Based on the record before us, we conclude that the district court did not clearly err in determining that SST's principal place of business was located in Wyoming rather than Colorado. Since a corporation's principal place of business determines its citizenship for purposes of diversity jurisdiction, 28 U.S.C. § 1332(c)(1), diversity was not complete in this case, and the district court properly dismissed the complaint for lack of subject matter jurisdiction. Its judgment is therefore AFFIRMED.

Footnotes

*
After examining the briefs and appellate record, this panel has determined unanimously to grant the parties' request for a decision on the briefs without oral argument. See Fed. R.App. P. 34(f); 10th Cir. R. 34.1(G). The case is therefore ordered submitted without oral argument. This order and judgment is not binding precedent, except under the doctrines of law of the case, res judicata, and collateral estoppel.

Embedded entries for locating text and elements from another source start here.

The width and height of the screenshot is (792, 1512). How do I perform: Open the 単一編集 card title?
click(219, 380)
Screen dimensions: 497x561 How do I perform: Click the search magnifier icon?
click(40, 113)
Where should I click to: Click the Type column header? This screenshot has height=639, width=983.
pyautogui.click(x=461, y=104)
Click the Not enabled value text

The court generally disfavors the citation of orders and judgments; nevertheless, an order and judgment may be cited under the terms and conditions of 10th Cir. R. 36.3.
1
SST also argued that it lacked the requisite minimum contacts to establish a basis for personal jurisdiction in New Mexico. This argument, however, was not a basis for the district court's decision and is not raised on appeal.
2
Interestingly, neither party has raised the issue of whether the application of judicial estoppel in this context is governed by state or federal law. Compare Rishell v. Jane Phillips Episcopal Mem'l Med. Ctr., 12 F.3d 171, 172-73 (10th Cir.1993) (stating that “diversity, as it affects jurisdiction, is a matter of federal and not state law,” and holding that federal principles must dictate whether diversity exists) with Okland Oil Co. v. Conoco Inc., 144 F.3d 1308, 1325 (10th Cir.1998) (stating generally that state law determines whether and how to apply doctrine of judicial estoppel). Given that the ultimate issue is whether federal subject matter jurisdiction exists, however, the parties' and the district court's assumption that federal law governed the judicial estoppel issue was reasonable. Moreover, since the Sains failed to make any argument under state law or even tell us which state's law would apply here, any such arguments have been waived. State Farm Fire & Cas. Co. v. Mhoon, 31 F.3d 979, 984 n. 7 (10th Cir.1994). Therefore, for the purposes of this case, we will assume that federal law governs the judicial estoppel question and proceed accordingly.